A child that pricks itself on a cactus will not touch it again. A robot programmed to touch cacti will not stop touching them, not even if it is harmful to it. The moral of the example is: all human beings (almost) learn from their mistakes, computers do not. But, what if they could learn too? In this case we are dealing with a kind of artificial intelligence (AI).
Machine Learning is the branch of IT that studies and develop solutions for the creation of AI. Implementing Machine Learning algorithms means you have to give the software the ability to learn independently and improve from experience. This means that, once the software processes are activated, developers do not need to intervene to correct the errors, at least in theory.

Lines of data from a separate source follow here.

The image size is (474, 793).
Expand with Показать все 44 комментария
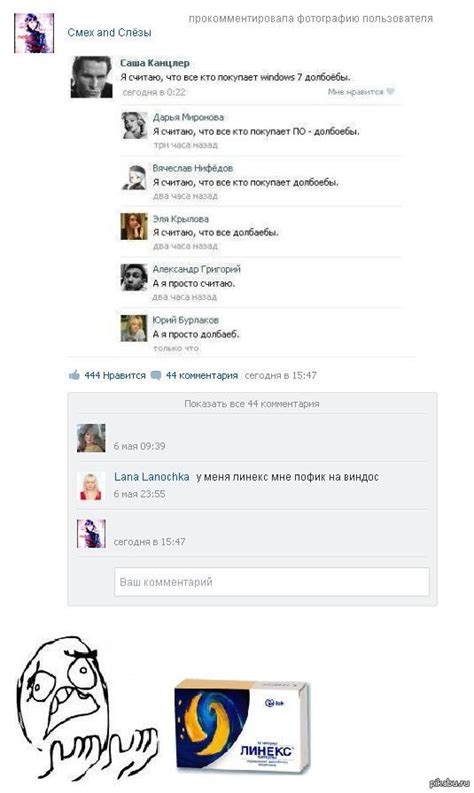click(251, 404)
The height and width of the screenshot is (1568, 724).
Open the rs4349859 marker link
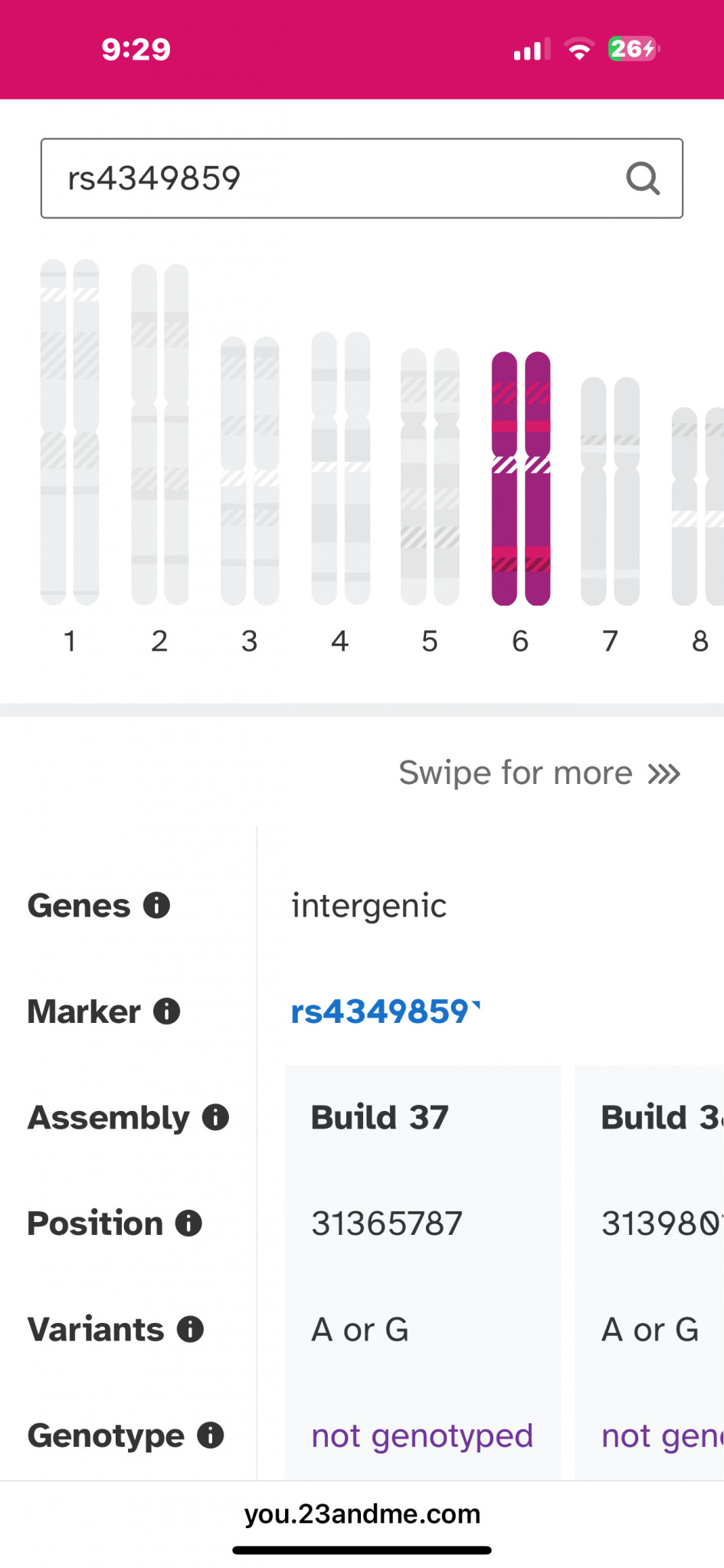click(385, 1011)
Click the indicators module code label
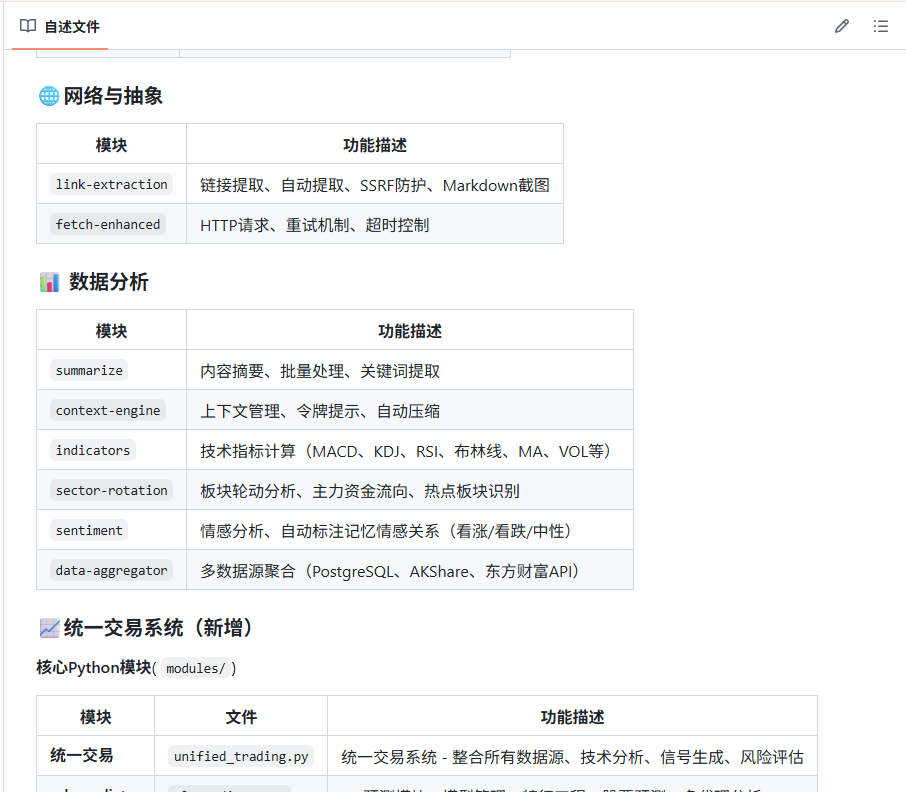Screen dimensions: 906x792 (93, 450)
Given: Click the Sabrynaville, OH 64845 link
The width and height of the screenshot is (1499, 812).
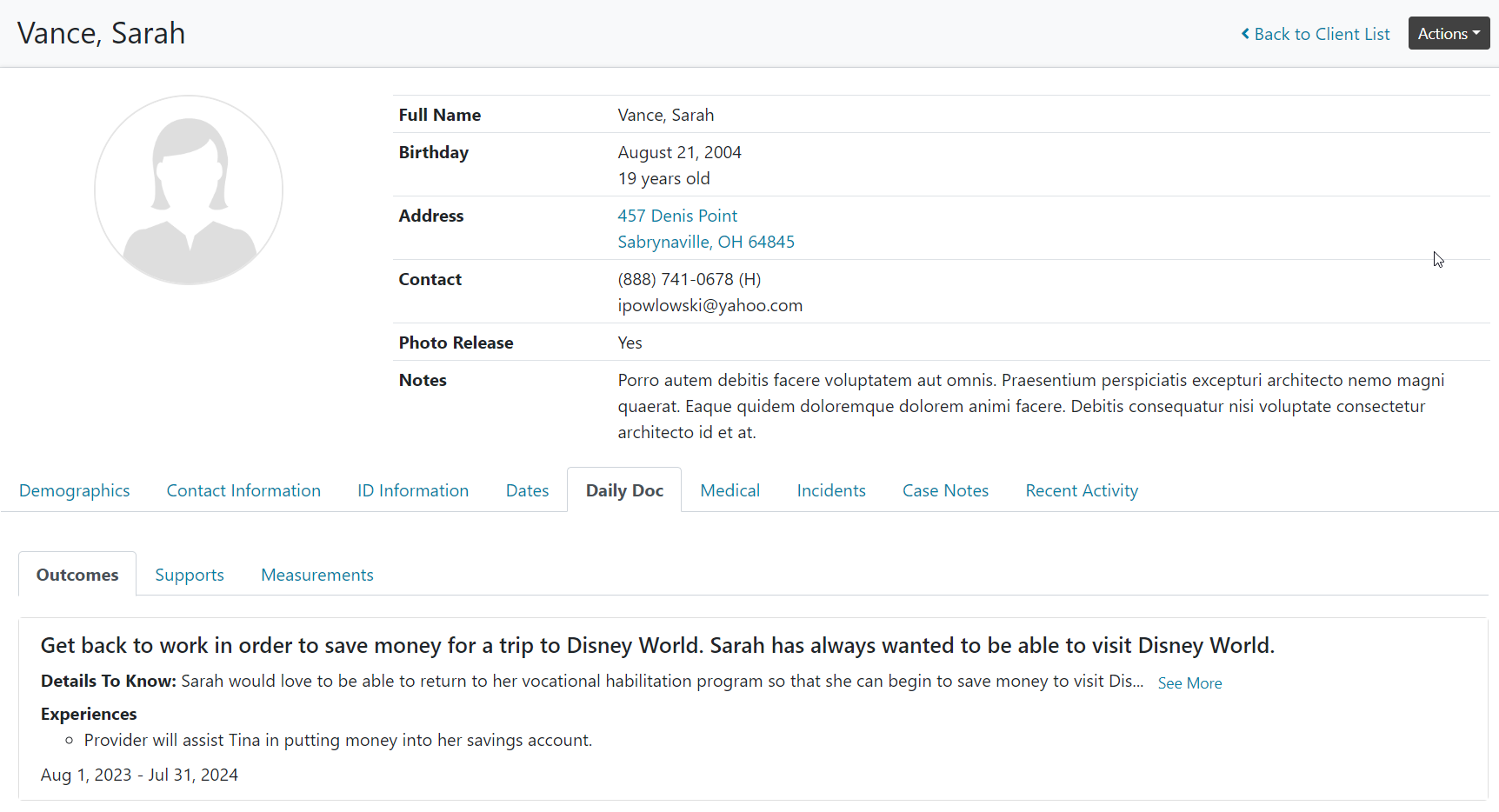Looking at the screenshot, I should click(705, 242).
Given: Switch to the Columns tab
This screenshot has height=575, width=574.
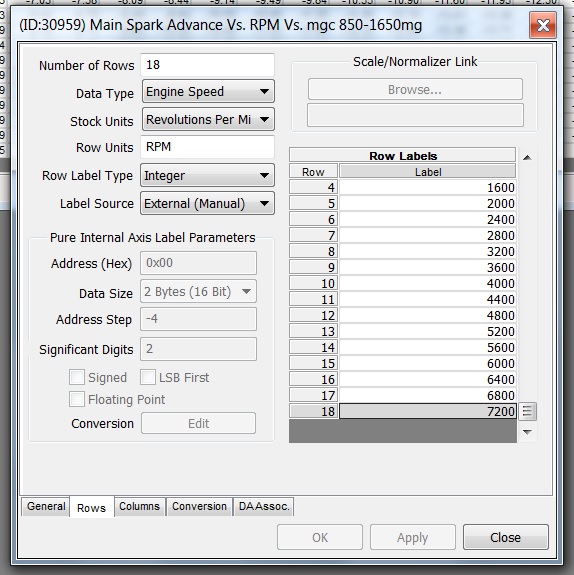Looking at the screenshot, I should tap(139, 506).
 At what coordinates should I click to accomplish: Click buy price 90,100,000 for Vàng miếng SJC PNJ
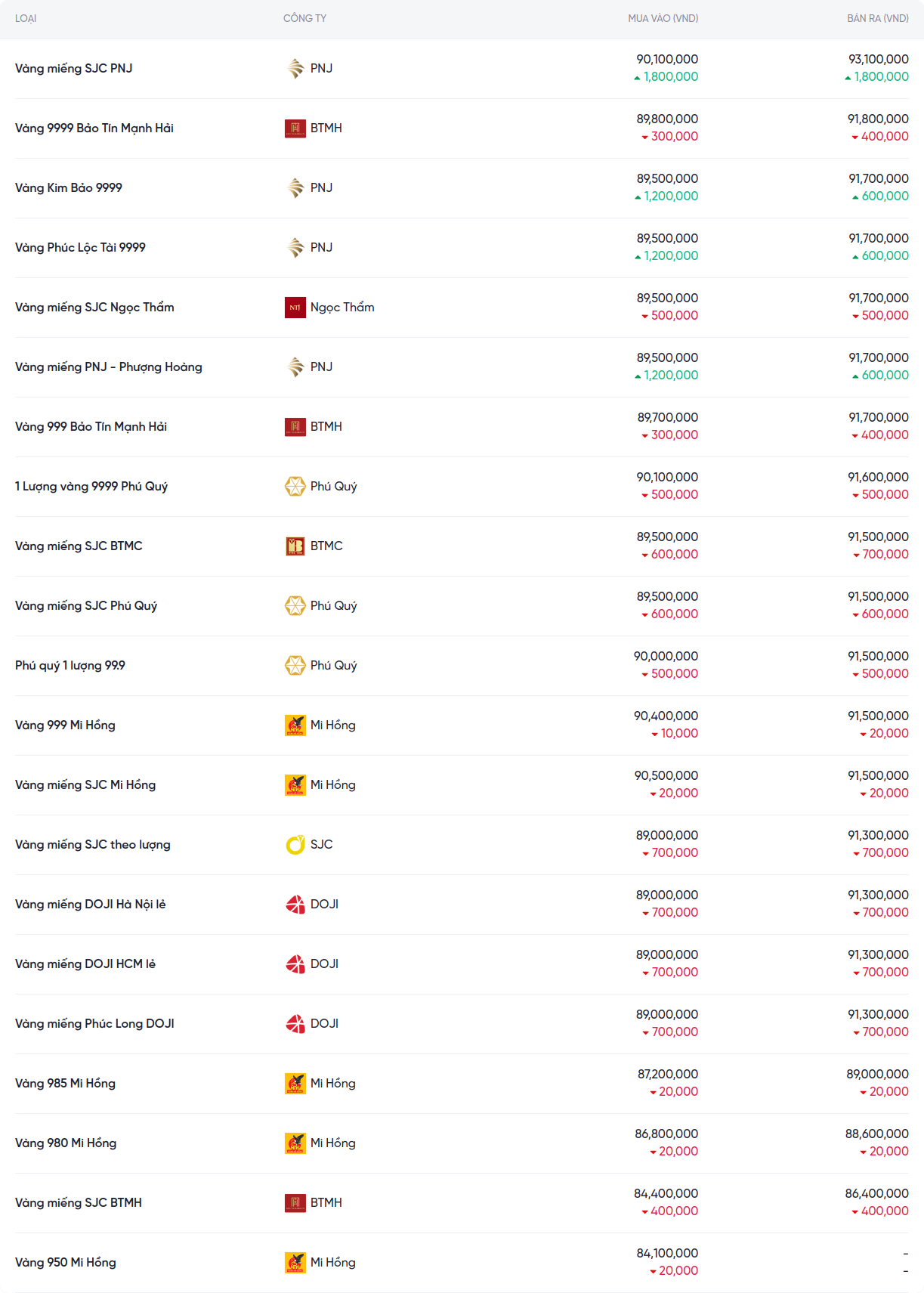(667, 59)
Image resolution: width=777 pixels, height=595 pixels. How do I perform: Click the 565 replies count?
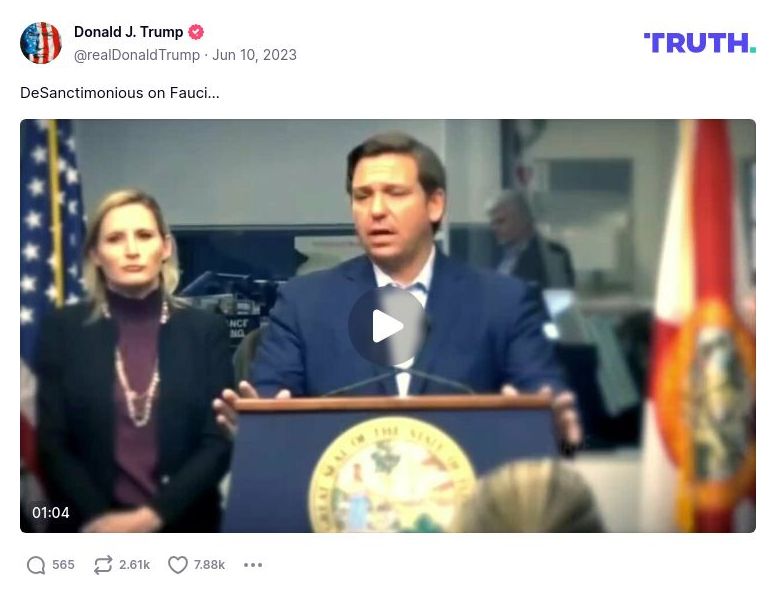(63, 565)
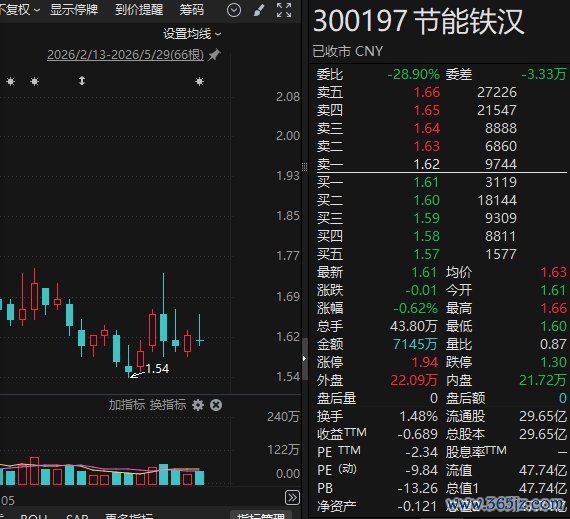Click the up-down arrow marker above chart
The height and width of the screenshot is (519, 570).
82,81
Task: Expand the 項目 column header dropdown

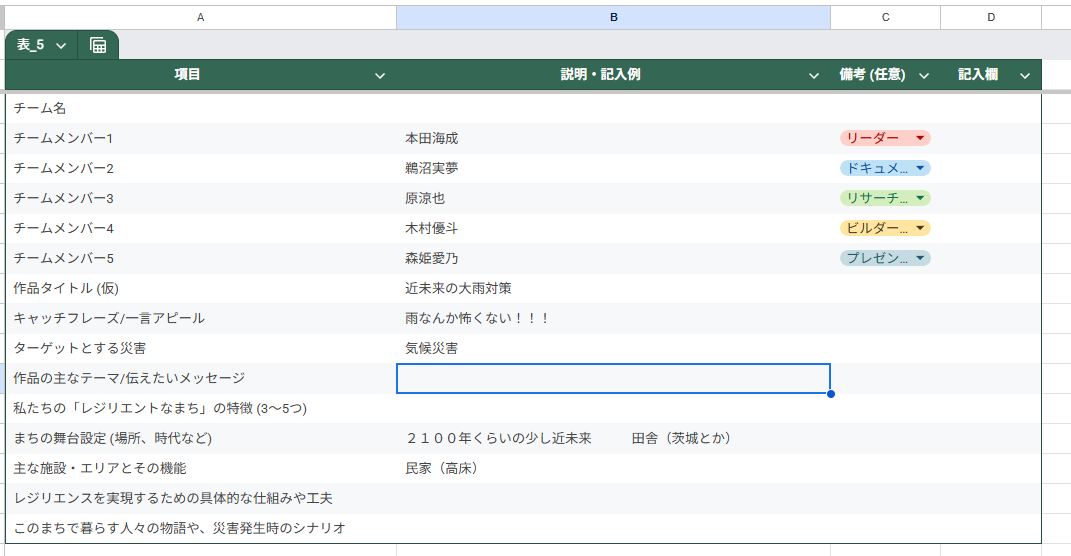Action: pyautogui.click(x=380, y=75)
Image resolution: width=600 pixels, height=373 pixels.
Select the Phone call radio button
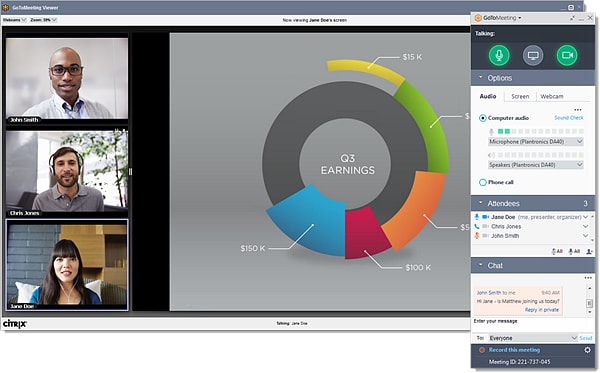[483, 182]
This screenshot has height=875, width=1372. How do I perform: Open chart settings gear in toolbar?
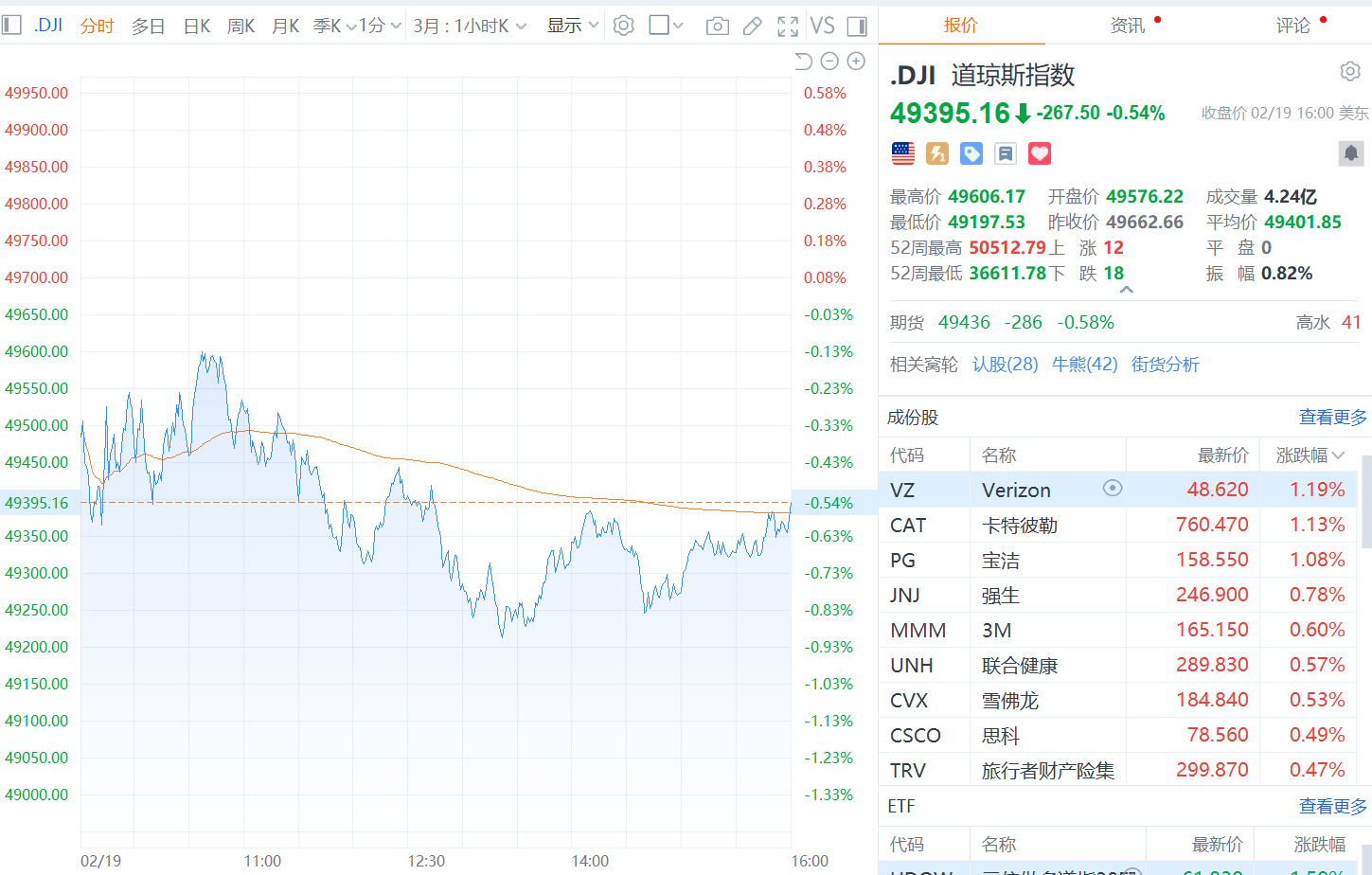click(x=623, y=26)
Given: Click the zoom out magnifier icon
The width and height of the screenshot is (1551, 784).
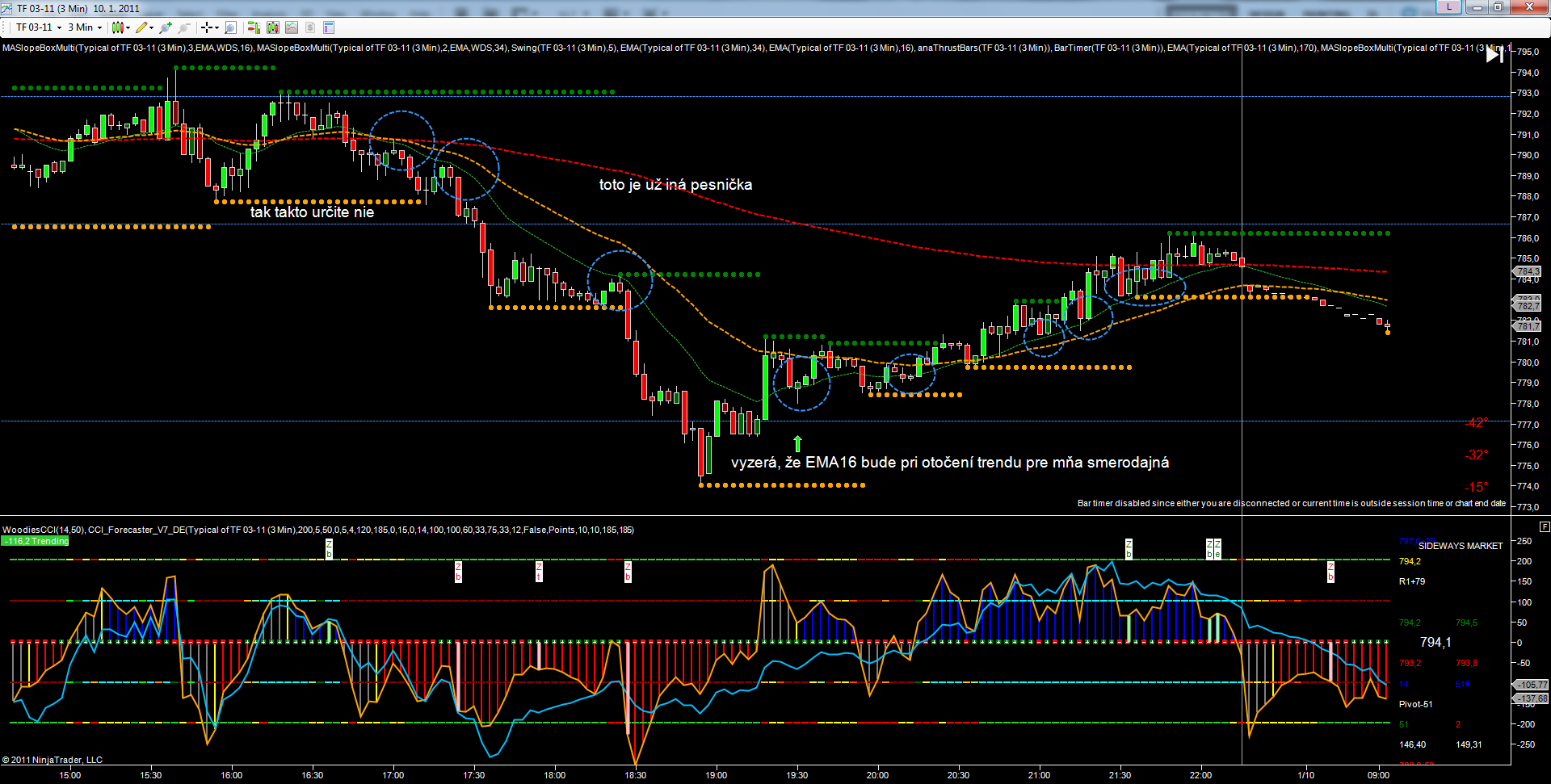Looking at the screenshot, I should (x=184, y=27).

This independent learning is based on large digital databases from which the software can take data to learn to organise and recognise information that is useful for the task assigned. In other words, the learning is activated by the observation of data, which can initially occur with or without the assistance of a human supervisor, based on the type of approach adopted. Usually the software elaborates decisional models based on the data and then applies these choices, improving over time.
Machine Learning can be helpful, for example, in all the fields in which the scale of activities to be performed is so large that it becomes extremely expensive, time consuming and tiring if performed by human beings. Think for example of the monitoring of violent or offensive content prohibited on social networks which numbers in the thousands every day and the psychological damage they can cause to operators in the long term.